Paving the way for increased and more meaningful participation of women and marginalized groups in managing forests is a requisite investment in achieving more cohesive and efficient resources governance. The way that forests are successfully managed depends on the capacity of men and women to come together and collaborate.
Furthermore, both men and women have a right to engage in the public arena, either directly or through legitimate representatives. This is a fundamental aspect of good governance.
Another aspect is the right to be fully informed and organized, including the right to voice their concerns for the best interests of their society in any process that will eventually affect them, their clans, and communities. The capacity for men and women to actively take part in the public affairs of their communities is thus essential to achieve cohesion and successful resources management outcomes.
What sparked my interest to examine the level of inclusiveness in decision-making mechanisms in an FSC-certified and a non-certified forest management unit (UFA) in the northern Republic of the Congo – research that was supported by the Center for International Forestry Research (CIFOR) and the Department for International Development (DFID)- was to understand if externally-induced rules of forest governance like the FSC standard had led to meaningful and effective participation of women and marginalized groups at the village level.
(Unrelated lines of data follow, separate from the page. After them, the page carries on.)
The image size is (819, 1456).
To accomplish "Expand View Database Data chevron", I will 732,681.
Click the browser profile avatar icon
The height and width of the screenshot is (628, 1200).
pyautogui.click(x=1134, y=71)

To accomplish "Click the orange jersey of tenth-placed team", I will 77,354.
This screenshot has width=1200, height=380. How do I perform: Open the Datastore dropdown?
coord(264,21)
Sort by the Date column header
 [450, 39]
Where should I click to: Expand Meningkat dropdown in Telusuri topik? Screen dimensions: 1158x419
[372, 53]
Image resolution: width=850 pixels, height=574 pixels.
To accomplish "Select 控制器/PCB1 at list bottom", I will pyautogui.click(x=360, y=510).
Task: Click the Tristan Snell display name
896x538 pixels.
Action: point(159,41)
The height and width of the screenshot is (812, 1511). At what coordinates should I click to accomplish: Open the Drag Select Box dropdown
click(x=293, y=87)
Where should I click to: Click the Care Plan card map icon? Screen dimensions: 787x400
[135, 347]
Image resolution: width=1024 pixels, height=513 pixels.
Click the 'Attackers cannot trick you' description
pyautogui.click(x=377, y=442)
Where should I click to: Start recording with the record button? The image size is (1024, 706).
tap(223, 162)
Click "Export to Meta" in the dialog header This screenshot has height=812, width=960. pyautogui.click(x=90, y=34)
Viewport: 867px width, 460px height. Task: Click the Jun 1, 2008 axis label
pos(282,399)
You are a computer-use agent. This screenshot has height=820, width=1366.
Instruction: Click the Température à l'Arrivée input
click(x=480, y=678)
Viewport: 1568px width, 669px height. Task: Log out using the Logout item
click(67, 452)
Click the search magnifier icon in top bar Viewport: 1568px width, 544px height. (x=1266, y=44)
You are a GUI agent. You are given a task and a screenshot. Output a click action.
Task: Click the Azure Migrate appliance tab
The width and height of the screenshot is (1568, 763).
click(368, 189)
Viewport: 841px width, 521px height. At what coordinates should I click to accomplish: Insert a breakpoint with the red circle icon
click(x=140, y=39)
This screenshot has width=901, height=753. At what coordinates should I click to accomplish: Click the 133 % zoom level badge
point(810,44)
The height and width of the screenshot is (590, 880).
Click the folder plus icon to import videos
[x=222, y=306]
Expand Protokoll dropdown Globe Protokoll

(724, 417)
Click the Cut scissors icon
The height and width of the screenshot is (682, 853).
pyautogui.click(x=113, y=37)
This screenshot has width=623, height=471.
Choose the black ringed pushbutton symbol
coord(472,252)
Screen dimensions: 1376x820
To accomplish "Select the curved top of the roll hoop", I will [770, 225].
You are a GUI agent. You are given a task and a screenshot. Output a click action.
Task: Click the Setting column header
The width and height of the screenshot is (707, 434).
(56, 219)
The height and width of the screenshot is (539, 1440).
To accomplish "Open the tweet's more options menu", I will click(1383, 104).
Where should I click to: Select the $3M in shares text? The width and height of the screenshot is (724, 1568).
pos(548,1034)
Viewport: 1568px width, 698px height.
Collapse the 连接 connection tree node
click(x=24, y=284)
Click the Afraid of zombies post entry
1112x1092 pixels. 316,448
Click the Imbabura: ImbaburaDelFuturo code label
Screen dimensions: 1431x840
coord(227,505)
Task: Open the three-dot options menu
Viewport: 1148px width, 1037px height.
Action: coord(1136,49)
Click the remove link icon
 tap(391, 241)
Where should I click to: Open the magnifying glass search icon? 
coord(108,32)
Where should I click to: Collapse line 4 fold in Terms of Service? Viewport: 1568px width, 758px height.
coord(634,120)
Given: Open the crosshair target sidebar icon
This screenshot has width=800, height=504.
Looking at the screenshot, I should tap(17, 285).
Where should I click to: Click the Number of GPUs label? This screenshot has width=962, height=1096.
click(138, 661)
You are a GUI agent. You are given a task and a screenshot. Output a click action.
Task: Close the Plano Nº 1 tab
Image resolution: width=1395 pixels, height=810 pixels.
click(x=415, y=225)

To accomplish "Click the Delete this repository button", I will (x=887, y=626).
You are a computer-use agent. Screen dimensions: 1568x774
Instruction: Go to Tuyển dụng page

However, at the time of the study, requirements for gender equality and equity didn’t exist in the FSC standards. Therefore, it’s important to note that this study is not simply a box-ticking exercise. Instead, our research focused on examining forest management decision-making mechanisms in four villages, and the perceived barriers to women’s participation in decision-making. For several weeks, we conducted field focus group discussions and interviews in four villages within the two distinct UFAs of Pokola and Tala-Tala, in Sangha department, in the north of the Republic of the Congo.